A sparkling CV and a can-do attitude may be the key ingredients to be hired, but a husky voice may prevent young women from bagging their dream job.
Young women with a husky voice are less likely to be hired after the final round of interview, according to a new study.
A University of Miami researcher and collaborators found that using a creaky, low pitch voice gives women a negative image, especially in the context of seeking employment.
Although previous research has suggested that vocal fry that is low in pitch and creaky sounding is associated with education and upward mobility, the new study indicates that vocal fry is actually perceived negatively, particularly in a labour market context.
The study indicates that women who speak in vocal fry are perceived as less attractive, less competent, less educated, less trustworthy, and ultimately less hirable.
The corresponding author of the study, Casey A Klofstad, said these findings suggest that perceptions of speakers based on their voices can influence hiring preferences for female job candidates.
“Our results show that the vocal fry fad is a hindrance to young women who are trying to find work,” said Klofstad.
“Lack of experience due to their younger age, a historically poor economic environment, and sex discrimination are all barriers to labour market success for this demographic.

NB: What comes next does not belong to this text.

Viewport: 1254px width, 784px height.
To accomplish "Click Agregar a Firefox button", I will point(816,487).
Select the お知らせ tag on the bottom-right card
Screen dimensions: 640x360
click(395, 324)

Given this context, our findings suggest that young women would be best advised to avoid using vocal fry when trying to secure employment,” said Klofsted.
Researchers recorded seven young adult females aged 19-27 years, and seven young adult males aged 20-30 years, speaking the phrase “thank you for considering me for this opportunity” in both their normal tone of voice and in vocal fry.
The pairs of recordings were then listened to by 800 study participants (400 women and 400 men). After listening to each pair of voices participants were asked to choose whether the person speaking in vocal fry or normal voice was the more educated, competent, trustworthy, and attractive of the pair.
The study participants were also asked which person they would hire.
Participants selected the speakers of the normal voices over 80 per cent of the time for all five judgements.
The results also show that while perceptions of education, competence, trustworthiness, and attractiveness each affected willingness to hire, perceptions of trust had the greatest influence.
The study suggests that job candidates who use vocal fry are not preferred particularly because they are perceived as untrustworthy.
The study was published in the journal PLOS ONE.